Tarikat liderliğine soyunup kendilerine "Şeyhlik" payesi verenleri, bir taraftan inandırıcı olsun diye dış görüntüye önem verip Hz Muhammed gibi görünmeye, onun gibi giyinmeye özen gösterirken, diğer taraftan İslam dininin en önemli ve temel hükümlerinden olan "Yiyininiz, içiniz fakat israf etmeyiniz! Muhakkak Allah israf edenleri sevmez" hükmünü yerle bir edercesine, bu yolla kazandıkları paralarla lüks havuzlu sitelerde, tuvalet ve banyoları som altından yapılmış villalarda arzı endam ederken, dünyanın en lüks ve pahalı plajlarında, çıplaklar arasında "jet ski"yle tur atarken gördük!

İnsanları kandırmak ve bu yolla köşeyi dönmek için dış görüntüye uymaya ve buna tahammül etmeye mutlaka ihtiyaç vardır ama lüks yaşamayı engelleyemezsiniz ki... Çünkü tezgah zaten lüks yaşam için kurulmuş değil midir?

Hz Muhammed'in, kısa sürede büyük bir zenginleşmeye rağmen, devlet imkanlarından yararlanmadığı ve lüks yaşamadığı tarihen sabittir.

Kendisi için lüks bir yaşam sağlamayan Hz Muhammed, yakınları için de bir ikbal ve gelecek peşinde olmamıştır. Veda Hutbesi'nde Hz Muhammed, risalet görevini tamamladığını bildirmiş, bu görevi yaptığına sahabeyi şahit göstermiş, son nasihatlarını da yaptıktan sonra onlarla vedalaşmıştır. Yaklaşık bir yıl sonra hastalanmış, bir süre sonra da vefat etmiştir. Hasta haliyle yaptığı son hutbesinde öleceğini dolaylı bir şekilde söylemiştir. Hz Muhammed öleceğini bildiği halde, krallık rejiminin hüküm sürdüğü bir çağda, halefini belirlememiştir.

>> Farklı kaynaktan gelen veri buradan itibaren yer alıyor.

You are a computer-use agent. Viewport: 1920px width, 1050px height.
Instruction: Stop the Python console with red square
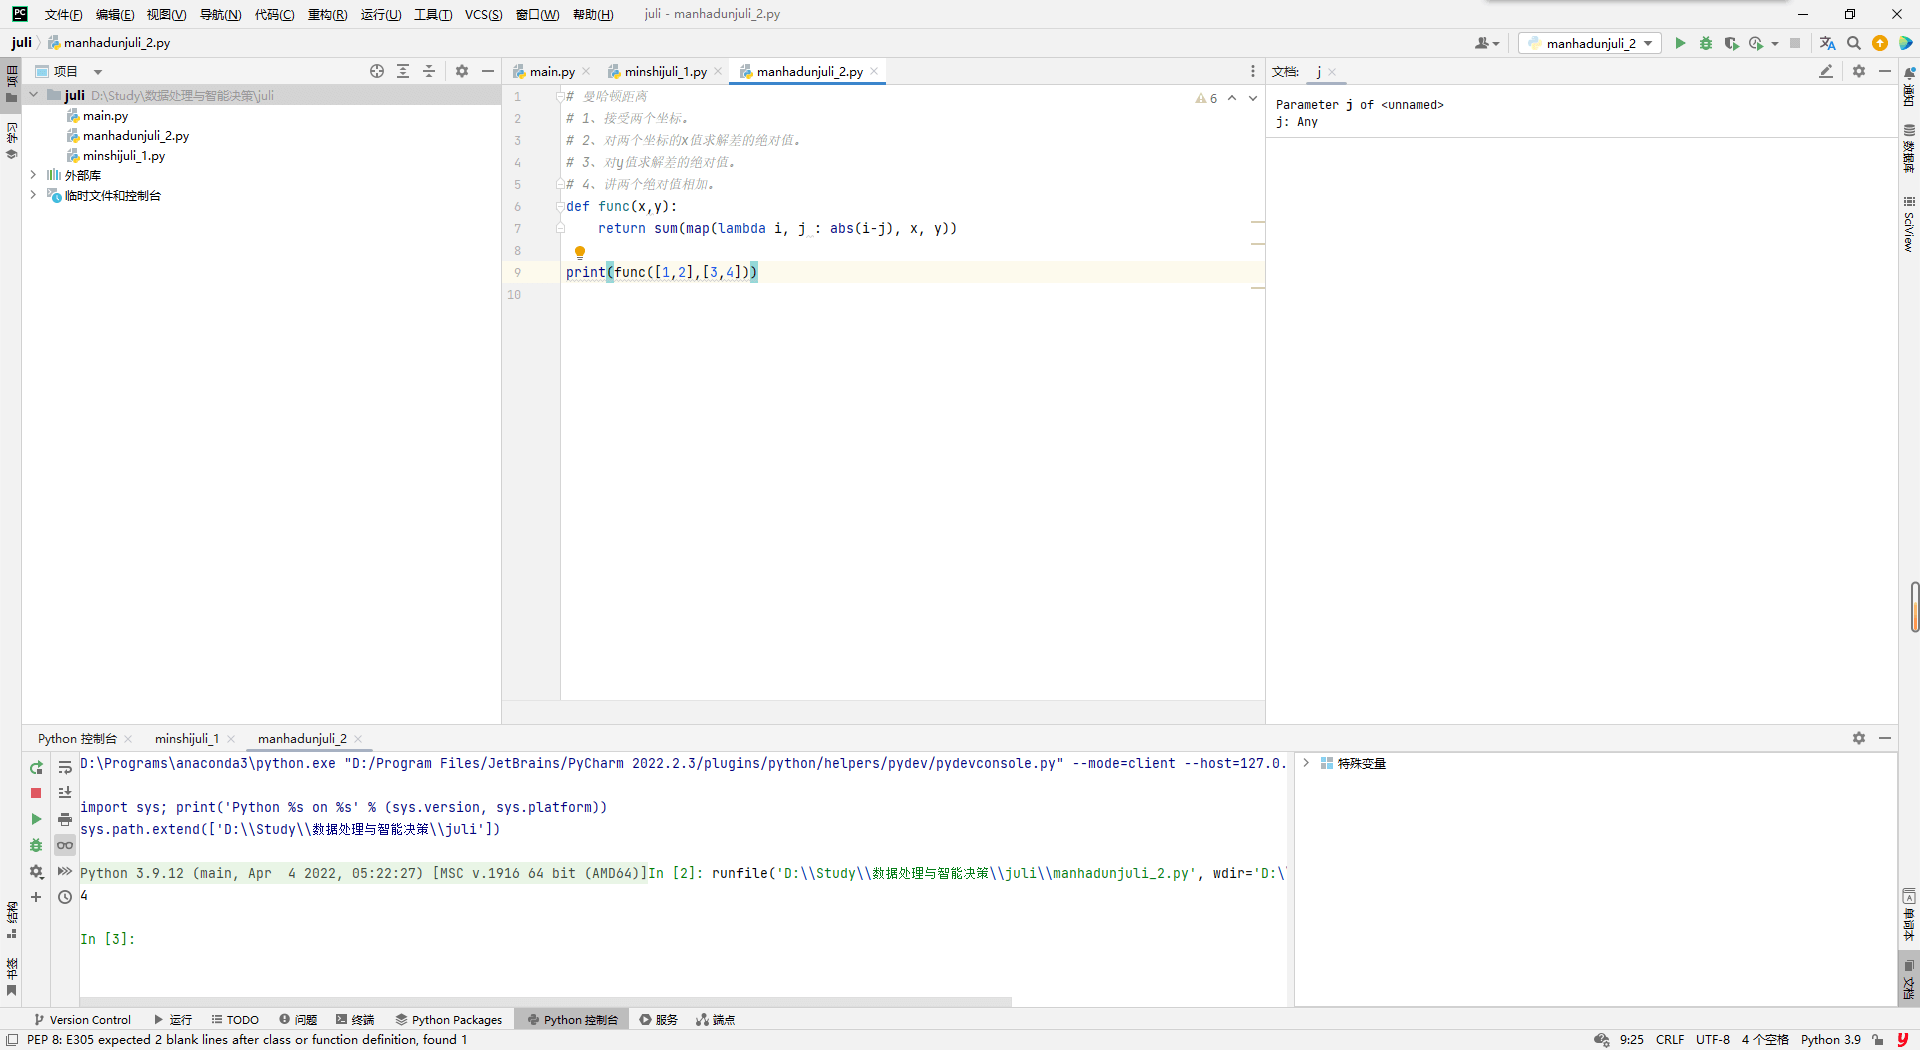(36, 793)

Demek ki Hz Muhammed, getirdiği İslam diniyle beraber zorunlu olarak ortaya çıkan İslam devletinden, ne kendisi için, ne de yakınları için hiç bir beklenti içerisinde olmamıştır...

Dinler peygamberlerin icadıdır diyen, dolayısıyla peygamberlerin yalancı olduklarını ima eden sayın Polat ve onun gibi düşünenlere sadece tek bir sorum olacak:

Eğer Hz Muhammed yalancıysa, onun yalancı taklitçileri lüks içerisinde yaşarlarken, orijinali olarak o, çok daha büyük imkanlara sahip olmasına rağmen, neden yokluk içerisinde yaşamıştır.

Devletse büyük bir devlet kurmuş, makamsa büyük bir makama kavuşmuş. Neden bundan yararlanmamıştır?

Gerçekten Ahiret hayatına inanmayan biri eline geçen dünya nimetlerini reddedebilir mi?

Hz muhammed, kendi sözlerini Allah sözleri diye söyleyerek, neden yalan söylemiş olabilir?

Bana göre bütün bunların tek bir cevabı olabilir:

Allahtan başka ilah yoktur - Hz Muhammed Allah'ın kulu ve resuludur.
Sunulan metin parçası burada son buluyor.